## Available data
= Beginning of Section =
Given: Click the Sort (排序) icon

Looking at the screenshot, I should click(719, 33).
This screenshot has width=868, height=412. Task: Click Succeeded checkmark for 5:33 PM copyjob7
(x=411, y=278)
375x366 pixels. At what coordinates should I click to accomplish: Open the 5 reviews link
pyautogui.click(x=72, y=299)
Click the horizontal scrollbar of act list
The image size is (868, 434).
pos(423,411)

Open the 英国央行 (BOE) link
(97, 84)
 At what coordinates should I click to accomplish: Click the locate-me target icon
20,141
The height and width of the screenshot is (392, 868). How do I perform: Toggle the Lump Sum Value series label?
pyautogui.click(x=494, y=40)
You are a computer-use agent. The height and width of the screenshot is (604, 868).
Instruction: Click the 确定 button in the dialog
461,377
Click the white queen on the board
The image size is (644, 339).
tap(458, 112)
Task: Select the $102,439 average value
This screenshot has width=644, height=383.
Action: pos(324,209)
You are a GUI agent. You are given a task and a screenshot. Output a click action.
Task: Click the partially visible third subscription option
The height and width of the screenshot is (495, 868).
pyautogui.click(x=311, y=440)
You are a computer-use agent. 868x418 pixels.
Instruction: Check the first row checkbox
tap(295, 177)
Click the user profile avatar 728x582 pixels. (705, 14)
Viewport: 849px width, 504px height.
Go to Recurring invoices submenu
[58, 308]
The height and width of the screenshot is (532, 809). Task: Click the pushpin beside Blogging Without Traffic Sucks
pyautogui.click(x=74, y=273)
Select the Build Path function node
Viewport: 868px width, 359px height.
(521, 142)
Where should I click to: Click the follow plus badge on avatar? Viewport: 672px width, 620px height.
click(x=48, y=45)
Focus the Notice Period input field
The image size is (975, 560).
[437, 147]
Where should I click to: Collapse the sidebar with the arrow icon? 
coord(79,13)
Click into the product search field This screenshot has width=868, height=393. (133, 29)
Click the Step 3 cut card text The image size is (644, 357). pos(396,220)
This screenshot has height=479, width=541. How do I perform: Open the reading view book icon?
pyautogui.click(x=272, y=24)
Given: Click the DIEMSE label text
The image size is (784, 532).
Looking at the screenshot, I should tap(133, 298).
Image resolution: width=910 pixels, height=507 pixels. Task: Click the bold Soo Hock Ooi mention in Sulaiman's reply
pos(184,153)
= End of Section =
## Directions for this task
From the line holding "Viewport: 849px width, 504px height." to the last line of the data above, copy every line exactly and include nothing more.

## Your response
Viewport: 849px width, 504px height.
Go to Recurring invoices submenu
[58, 308]
The height and width of the screenshot is (532, 809). Task: Click the pushpin beside Blogging Without Traffic Sucks
pyautogui.click(x=74, y=273)
Select the Build Path function node
Viewport: 868px width, 359px height.
(521, 142)
Where should I click to: Click the follow plus badge on avatar? Viewport: 672px width, 620px height.
click(x=48, y=45)
Focus the Notice Period input field
The image size is (975, 560).
[437, 147]
Where should I click to: Collapse the sidebar with the arrow icon? 
coord(79,13)
Click into the product search field This screenshot has width=868, height=393. (133, 29)
Click the Step 3 cut card text The image size is (644, 357). pos(396,220)
This screenshot has height=479, width=541. How do I perform: Open the reading view book icon?
pyautogui.click(x=272, y=24)
Given: Click the DIEMSE label text
The image size is (784, 532).
Looking at the screenshot, I should tap(133, 298).
Image resolution: width=910 pixels, height=507 pixels. Task: Click the bold Soo Hock Ooi mention in Sulaiman's reply
pos(184,153)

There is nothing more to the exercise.